Breaking the cycle of TikTok addiction

April 3, 2023 | 04:07 pm PT
Ngo Di Lan
I make a conscious effort not to spend more than 30 minutes at a time on TikTok, but I rarely succeed.

Thirty minutes easily becomes 40 minutes, and sometimes I sit there for over an hour.

Popular video-sharing platforms like TikTok, YouTube and Instagram, despite their differences, were all created with one goal in mind: to keep users glued to their screens for as long as possible.

To achieve this goal, these platforms have developed personalized algorithms to create an addictive loop for users. TikTok's algorithm, for instance, can learn one's preferences based on data like what they tend to skip or like, and then shows them more videos that fit those preferences.

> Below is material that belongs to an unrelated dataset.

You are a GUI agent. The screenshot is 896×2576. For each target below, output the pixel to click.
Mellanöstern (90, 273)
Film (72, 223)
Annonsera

When combined with the infinite scrolling feature, these algorithms become a formidable "superweapon". While YouTube's default mode is for users to actively search for content, TikTok automatically displays a random video that it deems suitable for the user's interests as soon as the application is opened. With just a swipe up gesture, users will be able to load new videos continuously. The "swipe, watch, swipe, watch" cycle creates a seamless and hard-to-break experience. In addition, TikTok's addictive nature also comes from its capacity to instill the "fear of missing out" (FOMO). In other words, users are always on the edge of their seats, ready to watch the next piece of content out of fear of missing out something interesting or important.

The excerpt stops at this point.